■ **How to complete this task**
Select from the data all lines with the word "Status".

■ **Given records**
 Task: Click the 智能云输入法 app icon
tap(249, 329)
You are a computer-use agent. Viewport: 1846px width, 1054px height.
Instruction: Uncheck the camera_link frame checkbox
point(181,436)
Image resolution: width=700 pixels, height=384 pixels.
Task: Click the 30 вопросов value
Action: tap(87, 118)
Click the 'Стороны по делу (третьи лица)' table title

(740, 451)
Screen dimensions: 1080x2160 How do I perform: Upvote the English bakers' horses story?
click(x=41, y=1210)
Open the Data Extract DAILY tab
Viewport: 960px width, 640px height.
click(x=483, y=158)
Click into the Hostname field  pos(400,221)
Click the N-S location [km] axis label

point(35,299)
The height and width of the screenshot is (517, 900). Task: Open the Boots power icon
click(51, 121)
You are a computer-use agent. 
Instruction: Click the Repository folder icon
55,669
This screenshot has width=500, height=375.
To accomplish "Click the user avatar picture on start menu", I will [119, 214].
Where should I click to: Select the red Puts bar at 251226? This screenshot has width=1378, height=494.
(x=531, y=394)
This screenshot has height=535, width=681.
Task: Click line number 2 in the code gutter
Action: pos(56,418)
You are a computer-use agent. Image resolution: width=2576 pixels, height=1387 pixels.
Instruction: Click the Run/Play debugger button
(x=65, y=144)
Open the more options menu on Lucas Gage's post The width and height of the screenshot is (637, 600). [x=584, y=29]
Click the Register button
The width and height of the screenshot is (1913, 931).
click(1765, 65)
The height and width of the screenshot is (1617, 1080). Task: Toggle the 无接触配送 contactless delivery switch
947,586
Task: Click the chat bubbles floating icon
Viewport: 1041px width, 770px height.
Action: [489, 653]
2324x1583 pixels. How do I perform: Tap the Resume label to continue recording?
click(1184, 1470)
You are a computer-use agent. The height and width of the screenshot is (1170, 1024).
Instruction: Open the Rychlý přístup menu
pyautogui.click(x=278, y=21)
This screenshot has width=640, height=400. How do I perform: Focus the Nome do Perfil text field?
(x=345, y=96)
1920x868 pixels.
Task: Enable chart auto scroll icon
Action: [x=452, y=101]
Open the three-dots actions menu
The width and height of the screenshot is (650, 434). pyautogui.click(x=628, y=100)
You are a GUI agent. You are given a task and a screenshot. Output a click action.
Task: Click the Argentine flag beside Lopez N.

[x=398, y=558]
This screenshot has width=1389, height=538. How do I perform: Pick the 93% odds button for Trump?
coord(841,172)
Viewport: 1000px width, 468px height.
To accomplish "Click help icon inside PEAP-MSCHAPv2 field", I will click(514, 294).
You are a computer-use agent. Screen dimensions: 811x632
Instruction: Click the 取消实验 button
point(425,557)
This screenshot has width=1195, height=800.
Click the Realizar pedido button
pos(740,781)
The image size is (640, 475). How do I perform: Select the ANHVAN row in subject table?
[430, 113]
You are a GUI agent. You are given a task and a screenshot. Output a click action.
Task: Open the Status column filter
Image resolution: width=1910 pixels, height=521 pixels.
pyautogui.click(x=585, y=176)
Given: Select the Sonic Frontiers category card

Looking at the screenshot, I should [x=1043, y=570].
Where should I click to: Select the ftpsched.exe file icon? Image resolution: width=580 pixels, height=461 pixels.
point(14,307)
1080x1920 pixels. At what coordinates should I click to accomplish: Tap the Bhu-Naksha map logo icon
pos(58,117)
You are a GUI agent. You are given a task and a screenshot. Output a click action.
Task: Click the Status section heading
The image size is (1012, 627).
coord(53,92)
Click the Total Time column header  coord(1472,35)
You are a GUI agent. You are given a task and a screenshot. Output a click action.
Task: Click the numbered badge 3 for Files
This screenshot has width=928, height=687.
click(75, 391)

■ **Written answer**
Task: Open the Status column filter
Task: Click the Status section heading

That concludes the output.